Experimental program
Comparison scheme
Effect test

Embodiment 1

[0042] The steps of the preparation method of detection test strip of the present invention are as follows:

[0043] 1. Preparation of colloidal gold:

[0044] Accurately measure 100mL of purified water, put it into a round bottom flask, heat and stir until boiling. Add 2mL of 1% chloroauric acid solution into boiling water, continue heating and stirring. When the solution boils again, accurately measure 2 mL of 1.0% trisodium citrate solution and quickly add it to the solution, and continue to boil. Carefully observe the color of the solution. When the solution turns from yellow to purple-black, and finally becomes stable to wine red, start timing and continue heating for 10 minutes. After the temperature of the solution returns to room temperature, stop stirring, restore the volume to 100 mL with purified water, and store at 4°C in the dark for future use.

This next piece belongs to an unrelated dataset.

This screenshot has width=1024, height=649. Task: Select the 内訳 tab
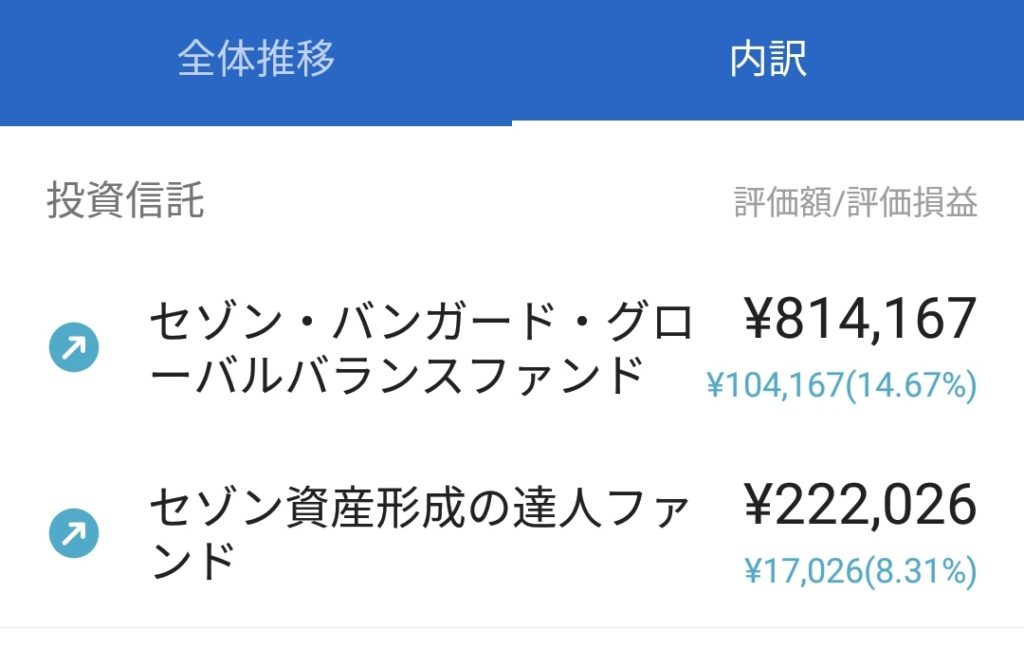(768, 59)
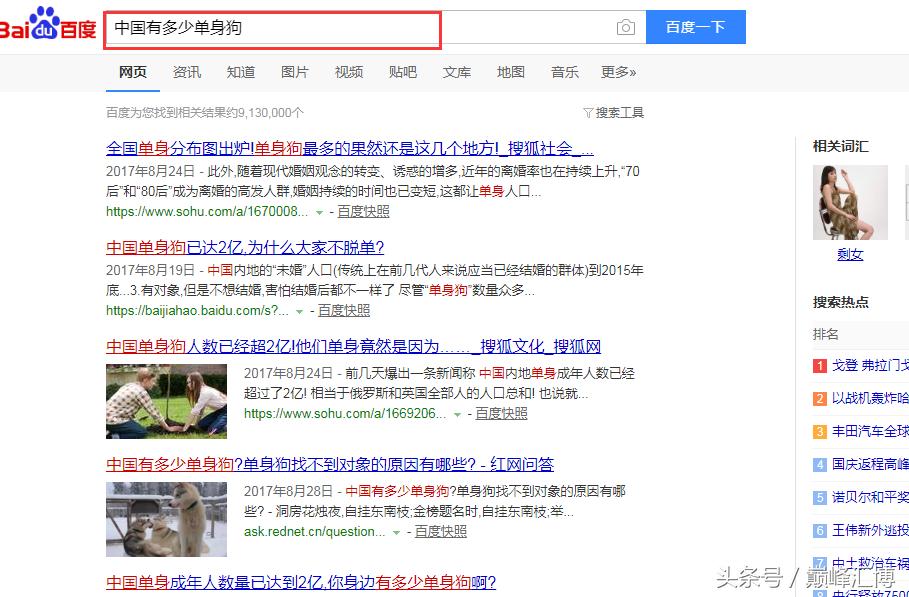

[0045] 2. Preparation of C-reactive protein monoclonal antibody gold label pad 2:

[0046] 2.1 Required raw materi...

Embodiment 2

[0067] The preparation method of detection test strip of the present invention is as follows:

[0068] 1. Preparation of colloidal gold:

[0069] Accurately measure 100mL of purified water, put it into a round bottom flask, heat and stir until boiling; add 2mL of 1% chloroauric acid solution into boiling water, continue heating and stirring; when the solution boils again, accurately measure 2mL1.0 Quickly add % trisodium citrate solution into the solution, and continue to boil; carefully observe the color of the solution, when the solution turns from yellow to purple-black, and finally becomes wine red and stable, start timing and continue heating for 10 minutes; wait until the temperature of the solution recovers After reaching room temperature, stop stirring, restore the volume to 100 mL with purified water, and store at 4°C in the dark for future use.

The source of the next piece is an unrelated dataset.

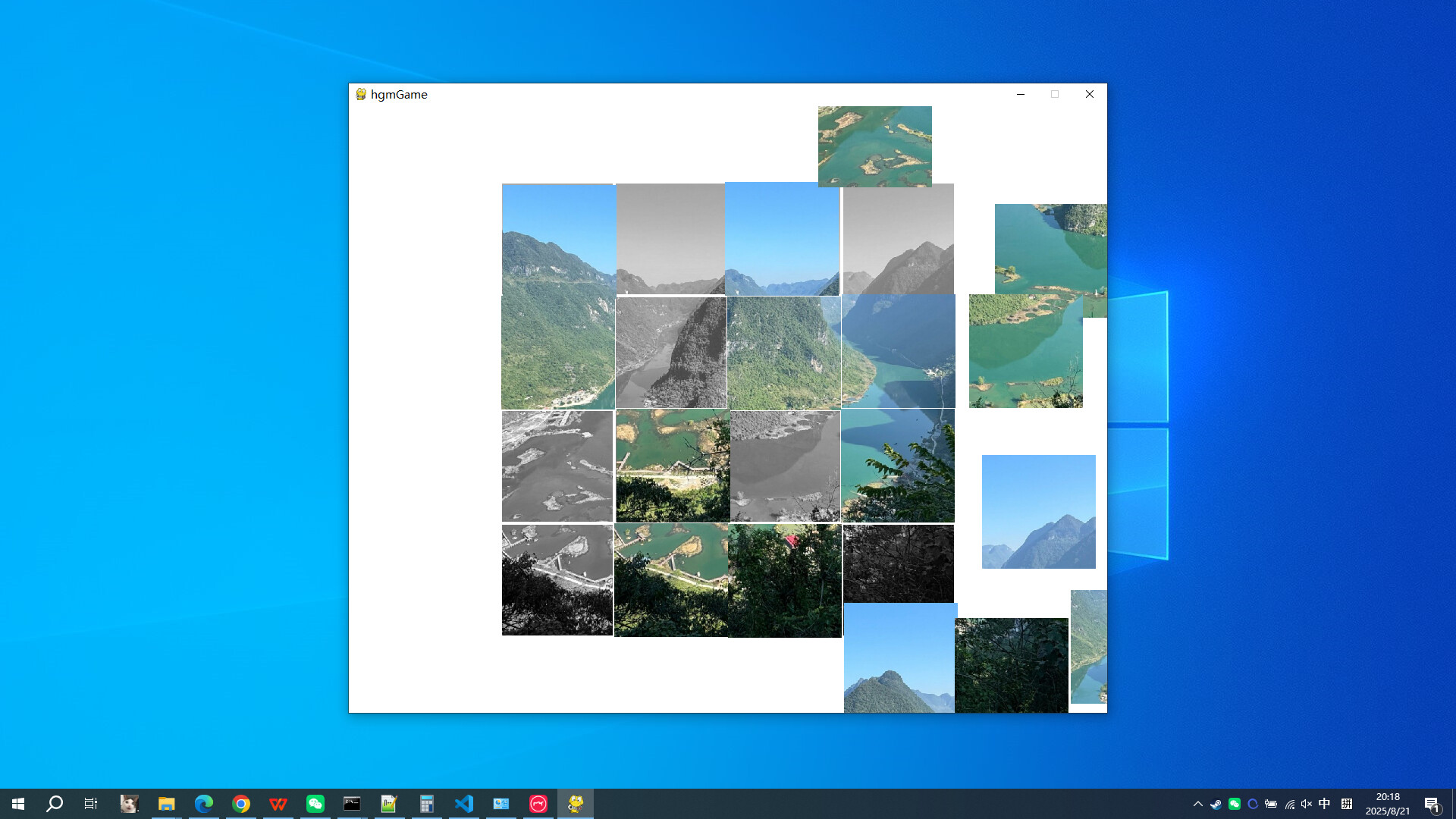1456x819 pixels.
Task: Open WeChat from the taskbar
Action: coord(315,803)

[0070] 2. Preparation of C-reactive protein monoclonal antibody gold label pad 2:

[0071] 2.1 Required raw materials: ...

Embodiment 3

[0092] Detection method of the present invention is as follows:

[0093] The principle of the invention is to coat the C-reactive protein monoclonal antibody and goat anti-mouse IgG on the nitrocellulose film respectively, and coat the colloidal gold-labeled C-reactive protein monoclonal antibody with strong specificity on the polyester film. During detection, if there is no C-reactive protein in the sample, the colloidal gold-labeled specific antibody combines with the membrane region antigen to form two red lines, one detection line T and one quality control line C, indicating that the test result is negative; When there is C-reactive protein and the concentration of C-reactive protein reaches 10mg / L, the C-reactive protein molecule will bind to the colloidal gold-labeled C-reactive protein antibody. When the sample surges forward, it will be coated on the nitrocellulose membrane. C-reactive protein monoclonal antibody captures to form a purple or red detection line visible ...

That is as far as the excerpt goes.